The emergency is a scenario which, terribly, is a recurring one in America: An armed gunman enters a school and kills students and teachers. Here in Sidney, people don´t want to face such an attack helplessly. So Shelby County Sheriff John Lenhart and school district superintendent John Scheu teamed up to provide handguns to the seven schools in the district.

Sidney is a pretty little town near Interstate 75 which links Detroit with Cincinnati and, further, Canada and Florida. Historic buildings adorn Court Street, including the 1917 bank building, which advertises "thrift" in an ornate mosaic framed by two winged lions. South of downtown, a seventy-meter stone railway bridge from 1923 spans Main Street and the Great Miami River. The plaster is crumbling, and the splendor of the early years of the nineteenth and early twentieth centuries, when a north-south channel and later railroads connected this fertile area on the Great Miami River with the major trading centers in the north and south, has faded. The average income of more than 21,000 inhabitants is below the national average, but here, in the heartland of America, robust American values ​​persevere. People attend church on Sunday and go hunting on the weekends, and every morning before classes start, Sidney´s schoolchildren swear allegiance to the flag.

"We do not walk around with our guns on our hips"

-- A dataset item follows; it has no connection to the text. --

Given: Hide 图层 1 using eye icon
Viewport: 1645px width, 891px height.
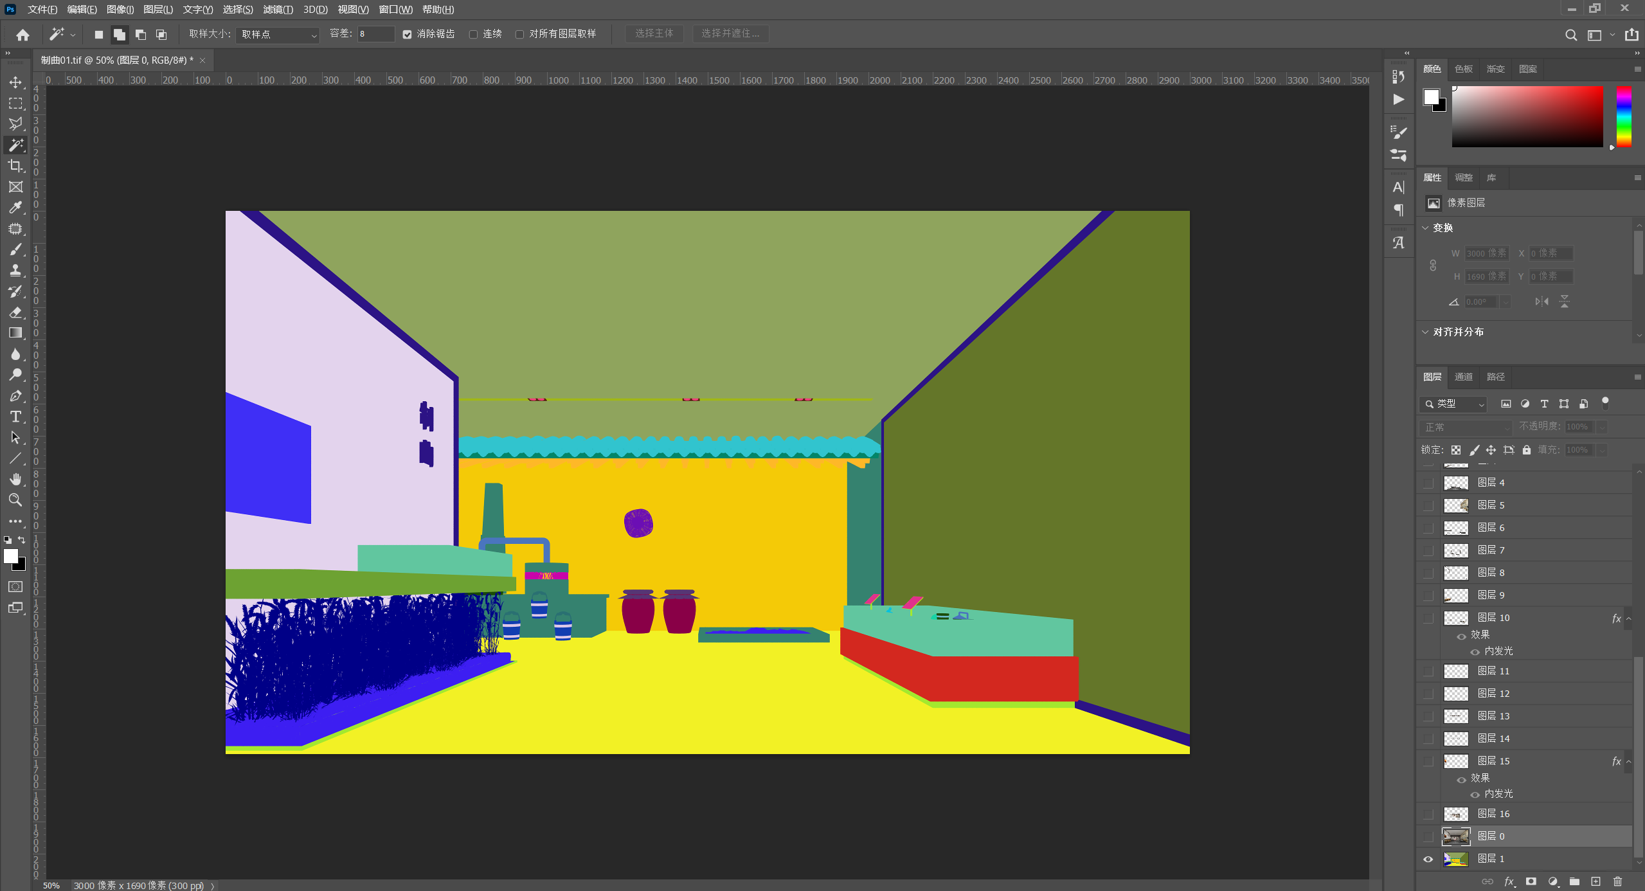Looking at the screenshot, I should point(1428,859).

For almost five years, teachers here have been training to protect their students with weapons. The program was initiated after, in December 2013, a young man in Sandy Hook, Connecticut, shot and killed twenty-seven people and himself. The elementary school where he raged had one of the most sophisticated security systems of its time - the front doors as well as the classrooms were locked. "But the shooter shot down everything and nobody stopped him," Scheu says. The next day, John Lenhart, the Sheriff of Shelby County, called Scheu and asked, "Are we prepared for this?"

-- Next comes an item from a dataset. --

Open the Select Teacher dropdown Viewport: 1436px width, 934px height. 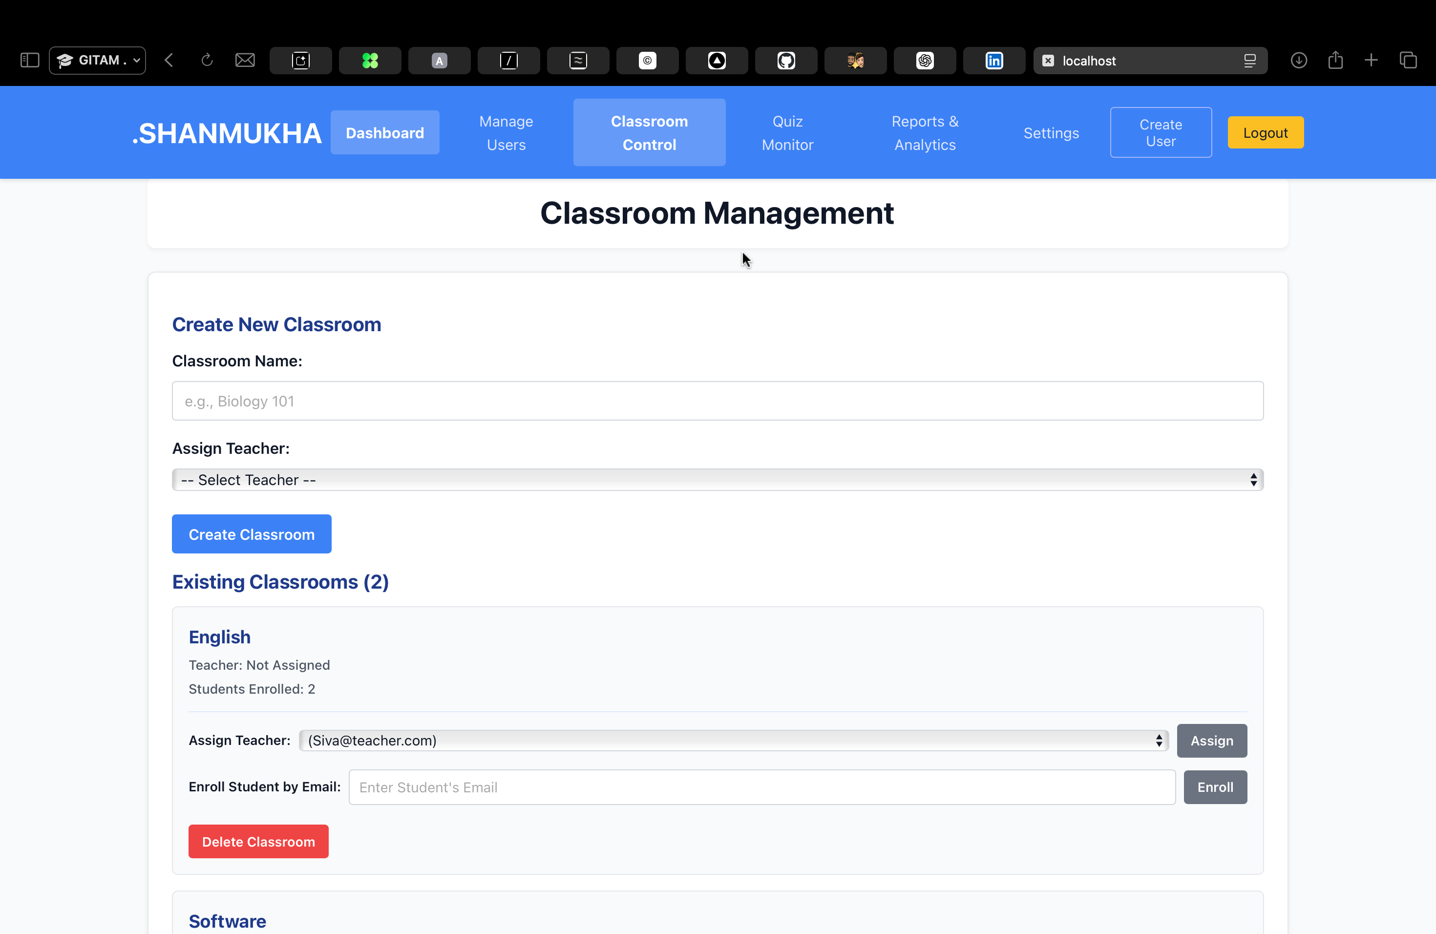click(717, 480)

"We do not walk around with our guns on our hips, people have that wrong," says Scheu, a former basketball and baseball coach who has been heading the schools in Sidney since 2011. "We've chosen a conservative access." Scheu is a beefy man full of nervous energy, and his office is adorned with team and class photos from the past. A baseball sits on a shelf of files, a box of candies on his desk. "Follow me," he says, and a few moments later he opens a black, rather inconspicuous safe with a tap of his finger. Inside is a Glock handgun, a spare magazine and a pack of cartridges. This gun is one of several dozen available in an emergency in Sidney's school buildings. They can be accessed via biometric sensor by a couple of dozens of members of the local Response Team, comprised of the security guardswho patrol the school corridors, as well as of teachers. They regularly train under Rick Cron's guidance. Cron, a serious man with a gray schnauzer and an athletic appearance, is the middle school resource officer, a retired cop with SWAT team experience, who recruited the response team. Cron says there were far more applicants than jobs, a waiting list exists. Some, he says, he had to turn down because he thought that they would not be up to the task in an emergency. One member was excluded from the team after having made it, because of an attitude that was "a bit too sharp," as Cron says – this too would be unhelpful in an emergency.

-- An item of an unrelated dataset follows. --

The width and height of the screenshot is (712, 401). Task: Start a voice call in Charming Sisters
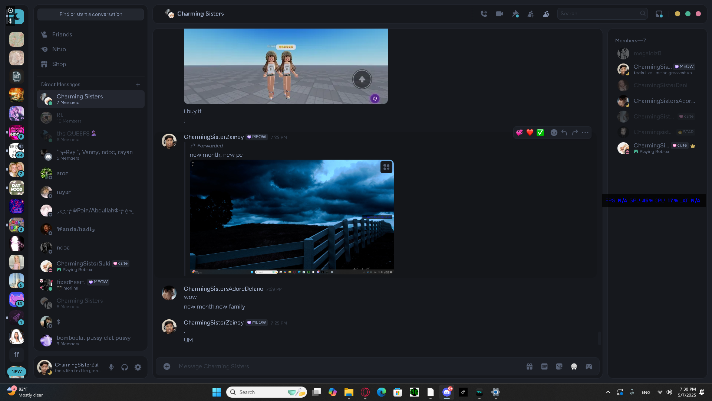coord(484,14)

No one is compelled to take up arms

Bill Davis teaches social studies in Sidney and is one of the teachers who volunteered for the Response Team. "I had just started my career in education when Columbine happened," says Davis. In April 1999, two heavily armed teenagers shot thirteen classmates in their high school in Colorado and killed themselves. "If someone had told me then that one day we would have weapons at school, I would have said, you're crazy." But now Davis, who does not want his real name used for security reasons, is one of several dozen colleagues who are training weaponry and tactical response. They include many women, but all of them are volunteers. Nobody is compelled to take up arms. Davis says that he wants to be able to protect his seventh-graders. Like all members of the team, he has completed a sixteen-hour course with the sheriff's department, and he participates once or twice a month in a so-called paratus training (from Latin semper paratus, always ready). He also takes part the so-called ALICE training during summer vacation where American schools play through an active shooter scenario. ALICE stands for alert, lockdown, inform, counter, evacuate. Davis also regularly goes to the shooting range.

The arming of teachers seems insane to many Americans. The Ohio Teachers' Union resisted plans to arm teachers, but their lawsuit failed. "The whole thing was pretty controversial," says Sheriff Lenhart, "and that's understandable." Lenhart, 73, is a lanky guy with a paternal air, a man who proudly looks back on fifty years of law enforcement experience. In the 1990's he renounced his membership in the arms lobby NRA, in 2015 he was elected US Sheriff of the Year. "I wish we had no weapons in schools," says Lenhart. "I would like to have another solution. But before we will have stricter gun laws in America, unfortunately, a long time will pass. "And so, in the meantime, people feel compelled to help themselves as best they can. 

The response team´s  training is funded by the Sheriff's Department, but Scheu´s program is far from free. The resource officers at his schools cost $ 185,000 a year, and another $ 65,000 was invested in guns, bulletproof vests, and biometric safes. A mere drop in the school district´s budget of $ 36 million, says Scheu. "Of course I'd rather buy lesson materials," says Scheu. "But I have to set priorities. In an unsafe school, you can´t learn well. "

Scary drills

And yet, those who are the subject of all these safety measures sometimes feel too protected. When Scheu barred his students - "for security reasons" - from taking to the streets on March 24, the day that students nationwide marched against gun violence, he drew the ire of many students. "We wanted to voice our anger and express our solidarity," says Hailey New, 16, in the corridor of the high school, "instead we had to listen to a lecture by Scheu and the sheriff in the auditorium. It angered a lot of people. "Addi Hudgins, 18, also looks at things with mixed feelings. She just graduated a few days ago and is working in the "Smokin'Jo's BBQ", a barbeque diner well-known for its ribs. She feels like appropriate measures have been taken, she says. But if it really came to a shooting? "You never know how things will turn out," she says. "It could also backfire." Until a few years ago, Addi says, disaster drills were mostly welcome breaks from the classroom routine. But when she was in sixth grade, the security guards showed up, and during her eighth grade year, they brought in the guns. Now the drills are really scary - the school locks down, everyone has to be quiet. "The other day, after the shootings in Florida," she says, "we had a practice announcement: A shooter is in Hall C. What to do?" The class had to work out a rescue plan. 

According to FBI statistics, it is ten times more likely to be assassinated in a restaurant or bar than in a school. Superintendent Scheu admits that he often asked why he puts so much time and energy into a very unlikely scenario. But the worst thing many here can imagine is to have to watch helplessly as their charges fall prey to a gunman. Almost everyone here says that arming teachers is far from ideal. Many students think there should be stricter gun laws. People also seem to agree about the necessity of investing more money in the detection and treatment of mental disorders. But in the meantime, something must be done. 

Addi puts the last ketchup bottles back into place, it's past 9 pm and "Smokin' Joe's" closes. She wants to know where I am from, and then tells me how she talked to some German exchange students about the safety drills at school last year. "They thought it was weird that we need weapons in schools," she says, "and that was a real eye-opener for me. Ever since, I´ve been thinking: This could all be different."